The cross-disciplinary Oxford Handbook on the Science of Science Communication contains 47 essays by 57 leading scholars organized into six sections: The first section establishes the need for a ...science of science communication, provides an overview of the area, examines sources of science knowledge and the ways in which changing media structures affect it, reveals what the public thinks about science, and situates current scientific controversies in their historical contexts. The book’s second part examines challenges to science including difficulties in peer review, rising numbers of retractions, publication and statistical biases, and hype. Successes and failures in communicating about four controversies are the subject of Part III: “mad cow,” nanotechnology, biotechnology, and the HPV and HBV vaccines. The fourth section focuses on the ways in which elite intermediaries communicate science. These include the national academies, scholarly presses, government organizations, museums, foundations, and social networks.
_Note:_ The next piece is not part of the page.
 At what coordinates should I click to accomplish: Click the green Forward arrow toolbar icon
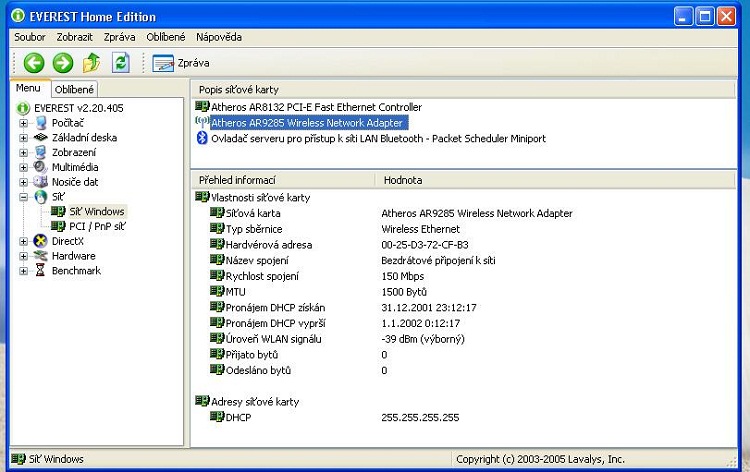[x=63, y=63]
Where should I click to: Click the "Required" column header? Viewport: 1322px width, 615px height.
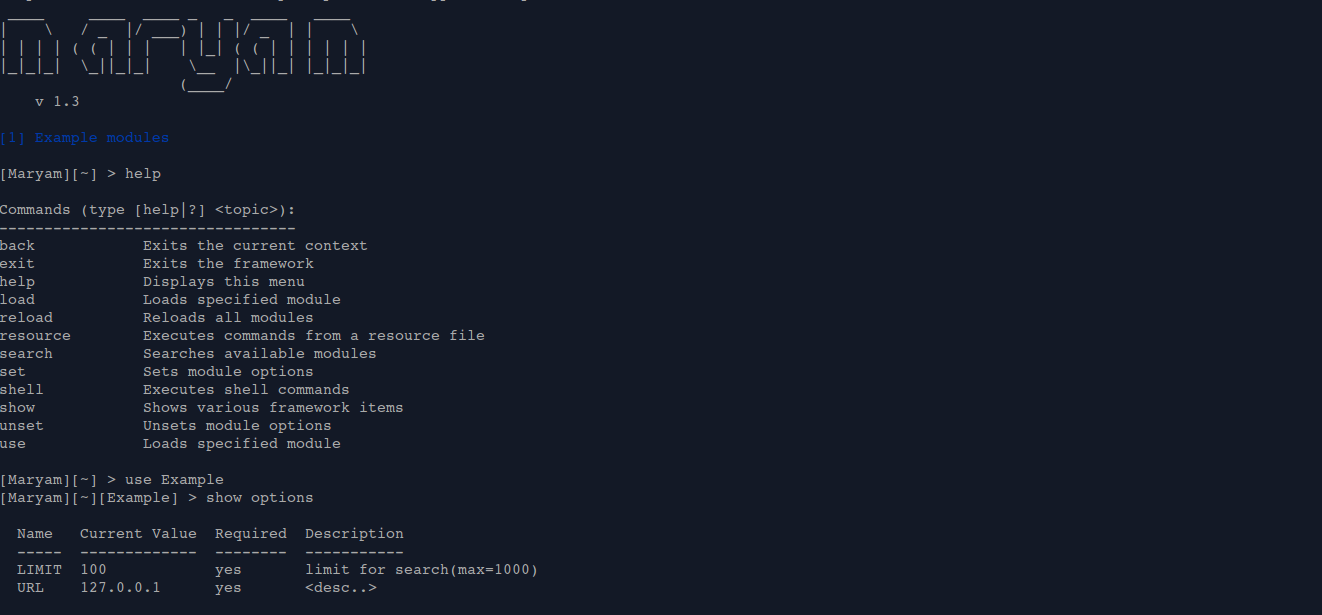pyautogui.click(x=251, y=534)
It examines as well scientific deliberation among citizens and science-based policymaking. In Part V, the handbook treats science media interactions, knowledge-based journalism, polarized media environments, popular images of science, and the portrayal of science in entertainment, narratives, and comedy. The final section identifies the ways in which human biases that can affect communicated science can be overcome. Biases include resistant misinformation, inadequate frames, biases in moral reasoning, confirmation and selective exposure biases, innumeracy, recency effects, fear of the unnatural, normalization, false causal attribution, and public difficulty in processing uncertainty. Each section of the book includes a thematic synthesis.